Git is really nifty. What I like about it is that, when you get down to it, it's amazingly fast. There are many reported cases of people holding their home directories as Git repos on a day-to-day basis.
People store their home dir with hg too (I do, many coworkers do), and before the DVCS era people used svn and cvs. This is far from a git-unique thing.
Indeed. I've used svn, monotone, hg, and git for this (moving from each to the next over the last three years or so), and they all worked fine.
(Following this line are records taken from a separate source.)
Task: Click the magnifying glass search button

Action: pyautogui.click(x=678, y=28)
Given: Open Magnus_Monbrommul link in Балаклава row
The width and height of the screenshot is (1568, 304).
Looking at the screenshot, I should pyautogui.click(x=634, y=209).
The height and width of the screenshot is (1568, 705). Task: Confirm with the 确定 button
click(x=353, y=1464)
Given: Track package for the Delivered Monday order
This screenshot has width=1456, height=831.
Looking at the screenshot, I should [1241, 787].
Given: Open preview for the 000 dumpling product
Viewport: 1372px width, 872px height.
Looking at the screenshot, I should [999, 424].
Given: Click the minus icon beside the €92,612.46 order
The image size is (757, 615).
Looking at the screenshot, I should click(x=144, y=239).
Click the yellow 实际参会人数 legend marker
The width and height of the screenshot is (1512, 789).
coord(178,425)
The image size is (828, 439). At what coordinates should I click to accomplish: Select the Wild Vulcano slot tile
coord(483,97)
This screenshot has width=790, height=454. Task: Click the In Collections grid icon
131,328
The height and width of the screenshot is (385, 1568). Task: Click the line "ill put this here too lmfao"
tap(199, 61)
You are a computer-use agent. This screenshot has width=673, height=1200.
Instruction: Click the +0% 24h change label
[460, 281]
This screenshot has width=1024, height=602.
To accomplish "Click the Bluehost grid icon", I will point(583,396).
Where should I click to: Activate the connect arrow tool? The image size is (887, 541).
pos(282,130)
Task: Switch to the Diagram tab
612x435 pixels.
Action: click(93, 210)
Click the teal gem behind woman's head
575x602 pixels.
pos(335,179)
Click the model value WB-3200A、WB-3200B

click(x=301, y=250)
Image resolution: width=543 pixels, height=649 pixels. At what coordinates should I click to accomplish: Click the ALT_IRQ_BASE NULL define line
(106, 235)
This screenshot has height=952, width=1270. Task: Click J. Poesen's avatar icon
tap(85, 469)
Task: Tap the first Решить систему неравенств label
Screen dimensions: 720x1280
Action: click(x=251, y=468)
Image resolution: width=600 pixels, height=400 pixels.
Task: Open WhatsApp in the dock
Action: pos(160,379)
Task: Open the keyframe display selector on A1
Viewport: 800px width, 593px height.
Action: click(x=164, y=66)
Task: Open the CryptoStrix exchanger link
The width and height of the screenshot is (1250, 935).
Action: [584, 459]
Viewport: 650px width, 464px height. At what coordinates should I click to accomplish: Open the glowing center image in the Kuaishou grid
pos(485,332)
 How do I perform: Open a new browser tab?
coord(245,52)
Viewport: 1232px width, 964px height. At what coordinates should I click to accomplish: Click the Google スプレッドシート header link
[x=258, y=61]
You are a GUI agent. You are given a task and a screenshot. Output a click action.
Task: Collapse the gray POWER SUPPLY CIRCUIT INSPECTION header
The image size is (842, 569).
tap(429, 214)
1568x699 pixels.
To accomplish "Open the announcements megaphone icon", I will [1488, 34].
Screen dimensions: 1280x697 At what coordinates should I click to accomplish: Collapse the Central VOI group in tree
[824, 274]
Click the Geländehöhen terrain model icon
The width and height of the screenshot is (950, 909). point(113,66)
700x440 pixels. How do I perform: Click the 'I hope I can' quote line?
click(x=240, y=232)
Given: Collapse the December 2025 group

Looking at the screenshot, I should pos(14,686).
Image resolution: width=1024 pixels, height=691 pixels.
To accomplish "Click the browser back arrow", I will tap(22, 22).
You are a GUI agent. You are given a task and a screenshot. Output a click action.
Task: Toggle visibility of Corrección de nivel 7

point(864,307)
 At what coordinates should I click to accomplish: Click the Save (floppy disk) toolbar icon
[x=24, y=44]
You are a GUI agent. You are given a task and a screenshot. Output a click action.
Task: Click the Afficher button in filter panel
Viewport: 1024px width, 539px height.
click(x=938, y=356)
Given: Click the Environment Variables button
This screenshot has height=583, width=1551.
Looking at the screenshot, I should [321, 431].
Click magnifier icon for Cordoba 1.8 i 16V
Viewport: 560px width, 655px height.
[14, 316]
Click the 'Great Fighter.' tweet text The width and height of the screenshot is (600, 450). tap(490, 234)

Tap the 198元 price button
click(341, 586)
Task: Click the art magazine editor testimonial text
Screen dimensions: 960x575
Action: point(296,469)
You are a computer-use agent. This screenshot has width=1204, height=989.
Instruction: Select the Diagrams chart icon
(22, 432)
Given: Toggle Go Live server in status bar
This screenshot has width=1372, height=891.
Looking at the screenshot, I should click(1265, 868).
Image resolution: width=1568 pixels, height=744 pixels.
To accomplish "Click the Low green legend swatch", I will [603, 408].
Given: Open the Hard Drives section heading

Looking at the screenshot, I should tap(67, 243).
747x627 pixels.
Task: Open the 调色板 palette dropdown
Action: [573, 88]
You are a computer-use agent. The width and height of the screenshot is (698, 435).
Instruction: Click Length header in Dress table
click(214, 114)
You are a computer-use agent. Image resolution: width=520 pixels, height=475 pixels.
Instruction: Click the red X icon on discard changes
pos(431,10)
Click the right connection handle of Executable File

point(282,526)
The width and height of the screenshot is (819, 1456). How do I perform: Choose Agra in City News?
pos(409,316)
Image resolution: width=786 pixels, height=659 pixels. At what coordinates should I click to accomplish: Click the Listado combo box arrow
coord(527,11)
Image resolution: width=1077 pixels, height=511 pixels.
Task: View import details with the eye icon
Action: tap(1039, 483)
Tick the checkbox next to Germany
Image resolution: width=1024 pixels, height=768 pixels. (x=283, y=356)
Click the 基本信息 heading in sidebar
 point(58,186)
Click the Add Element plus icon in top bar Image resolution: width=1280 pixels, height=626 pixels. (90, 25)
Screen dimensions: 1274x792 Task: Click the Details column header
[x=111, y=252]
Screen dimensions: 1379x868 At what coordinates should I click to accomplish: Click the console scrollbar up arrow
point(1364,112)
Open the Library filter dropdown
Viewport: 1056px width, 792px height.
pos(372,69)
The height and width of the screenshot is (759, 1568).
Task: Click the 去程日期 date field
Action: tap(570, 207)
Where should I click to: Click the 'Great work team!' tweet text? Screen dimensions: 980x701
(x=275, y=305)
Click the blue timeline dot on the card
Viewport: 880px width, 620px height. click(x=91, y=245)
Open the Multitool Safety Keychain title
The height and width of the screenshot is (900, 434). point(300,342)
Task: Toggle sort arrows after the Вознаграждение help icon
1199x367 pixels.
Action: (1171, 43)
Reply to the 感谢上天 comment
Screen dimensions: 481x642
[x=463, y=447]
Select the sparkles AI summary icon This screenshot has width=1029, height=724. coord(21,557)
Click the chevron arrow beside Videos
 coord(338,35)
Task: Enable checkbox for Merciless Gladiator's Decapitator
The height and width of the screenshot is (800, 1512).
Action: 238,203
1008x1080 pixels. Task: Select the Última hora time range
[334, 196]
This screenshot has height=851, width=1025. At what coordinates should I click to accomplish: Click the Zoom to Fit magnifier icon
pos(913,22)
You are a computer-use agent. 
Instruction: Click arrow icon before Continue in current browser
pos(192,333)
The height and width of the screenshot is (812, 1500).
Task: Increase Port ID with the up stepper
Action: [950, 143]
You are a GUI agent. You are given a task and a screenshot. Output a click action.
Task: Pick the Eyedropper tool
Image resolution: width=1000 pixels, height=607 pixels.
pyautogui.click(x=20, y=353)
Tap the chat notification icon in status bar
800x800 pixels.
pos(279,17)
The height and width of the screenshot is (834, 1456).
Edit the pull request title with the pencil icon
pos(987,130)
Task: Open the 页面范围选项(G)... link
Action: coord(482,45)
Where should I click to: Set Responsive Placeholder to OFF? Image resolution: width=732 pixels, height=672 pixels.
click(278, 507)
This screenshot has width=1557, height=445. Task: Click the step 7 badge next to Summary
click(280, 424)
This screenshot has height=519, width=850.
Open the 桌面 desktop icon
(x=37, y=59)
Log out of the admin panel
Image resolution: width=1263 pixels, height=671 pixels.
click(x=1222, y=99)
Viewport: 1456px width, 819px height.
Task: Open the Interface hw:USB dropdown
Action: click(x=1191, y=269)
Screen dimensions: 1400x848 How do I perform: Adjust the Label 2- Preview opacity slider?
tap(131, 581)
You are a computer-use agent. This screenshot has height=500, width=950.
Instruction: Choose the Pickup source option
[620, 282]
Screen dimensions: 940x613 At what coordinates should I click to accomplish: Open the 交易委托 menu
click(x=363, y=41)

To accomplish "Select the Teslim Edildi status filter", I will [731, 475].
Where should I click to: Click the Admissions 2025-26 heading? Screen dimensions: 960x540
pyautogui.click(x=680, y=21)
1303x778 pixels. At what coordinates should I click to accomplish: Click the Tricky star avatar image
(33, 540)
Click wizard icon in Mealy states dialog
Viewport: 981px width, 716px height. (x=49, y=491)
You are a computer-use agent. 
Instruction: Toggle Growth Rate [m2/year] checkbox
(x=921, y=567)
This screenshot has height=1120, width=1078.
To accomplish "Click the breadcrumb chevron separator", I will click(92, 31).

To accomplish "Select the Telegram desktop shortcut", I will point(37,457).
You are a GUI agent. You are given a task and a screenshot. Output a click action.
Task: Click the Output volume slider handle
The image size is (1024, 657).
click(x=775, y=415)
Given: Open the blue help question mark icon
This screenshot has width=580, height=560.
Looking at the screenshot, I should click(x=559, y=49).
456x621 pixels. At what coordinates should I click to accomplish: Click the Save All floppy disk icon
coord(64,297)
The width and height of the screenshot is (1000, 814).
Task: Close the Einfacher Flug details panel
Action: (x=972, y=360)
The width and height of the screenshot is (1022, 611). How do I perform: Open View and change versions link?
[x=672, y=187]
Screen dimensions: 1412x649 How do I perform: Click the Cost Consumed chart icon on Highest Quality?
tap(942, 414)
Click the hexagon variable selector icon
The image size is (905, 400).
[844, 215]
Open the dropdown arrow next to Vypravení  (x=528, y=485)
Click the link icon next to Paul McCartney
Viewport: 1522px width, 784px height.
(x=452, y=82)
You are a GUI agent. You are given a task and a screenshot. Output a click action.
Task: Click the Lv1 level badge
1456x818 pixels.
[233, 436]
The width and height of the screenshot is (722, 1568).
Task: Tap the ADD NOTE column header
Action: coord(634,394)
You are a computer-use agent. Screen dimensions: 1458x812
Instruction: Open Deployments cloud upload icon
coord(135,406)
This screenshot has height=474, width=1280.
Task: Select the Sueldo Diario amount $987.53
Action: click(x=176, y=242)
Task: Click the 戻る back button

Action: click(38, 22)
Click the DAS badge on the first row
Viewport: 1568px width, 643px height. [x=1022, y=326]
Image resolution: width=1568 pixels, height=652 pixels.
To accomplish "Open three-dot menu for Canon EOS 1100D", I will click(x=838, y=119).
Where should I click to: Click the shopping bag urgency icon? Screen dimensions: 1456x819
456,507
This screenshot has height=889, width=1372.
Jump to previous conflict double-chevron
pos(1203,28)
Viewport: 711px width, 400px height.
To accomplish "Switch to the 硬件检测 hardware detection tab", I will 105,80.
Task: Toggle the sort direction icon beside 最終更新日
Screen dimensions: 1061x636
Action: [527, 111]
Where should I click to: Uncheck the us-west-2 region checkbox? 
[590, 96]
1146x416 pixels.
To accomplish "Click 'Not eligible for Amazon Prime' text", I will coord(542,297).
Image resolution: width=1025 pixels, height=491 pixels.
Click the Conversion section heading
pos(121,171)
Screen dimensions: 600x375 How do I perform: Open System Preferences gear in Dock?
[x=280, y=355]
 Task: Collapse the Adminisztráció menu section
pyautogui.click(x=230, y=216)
In my experience, the special features of each have relatively little significance for typical operations on home directories.
I have often heard of people putting their /etc in cvs/svn, but I never bothered due to having to setup a repo. That is until I had git at which point it became just a git init.
Right. Monotone (an earlier DVCS, inspiration for git), while a really nice system technically, expected you to set up keys for authorizing changes to the repository before you could use it* . It was a little thing, but reducing setup to just "git init" (or "hg init") makes for less friction to putting stuff in VC just because...and then you find out it's good for things you would have never anticipated.
Nice hacking btw. Note that spidermonkey is fairly easy to build on its own. It lives in the Mozilla repository, but it doesn't have any dependencies to the rest of Mozilla.
Don't have time to read it now but looks very interesting thinking so I will read it later.
I am using bazaar to do daily backups at some webapp that stores serialized data in files. I was thinking a little about syncing it between servers with bazaar if needed but you seem to go a few steps further. :)
There are some things that I find extremely enticing about Git. First of, there's the speed which I already mentioned. The second is how it's designed to be decentralized - and my amazement at this probably stems from the fact that this is the first decentralized VCS that I've ever worked with.
I've been using rsync to keep certain directories of my various computers synchronized, but I think I'll go one step further soon enough: for my Linux computers, I'll keep some parts of my home directory in Git in order to maintain an identical user interface / configuration on those machines.
1. I learned from Linus that git is a decentralized "content" database that gives identity to different versions of the same content and allows them to be compared and merged. (as opposed to a traditional VCS which is more of a "delta" database)
2. I learned from Damien that CouchDB is a decentralized "document" database that gives identity to different versions of the same document and allows them to be compared and merged.
I've been wondering just what the difference really is.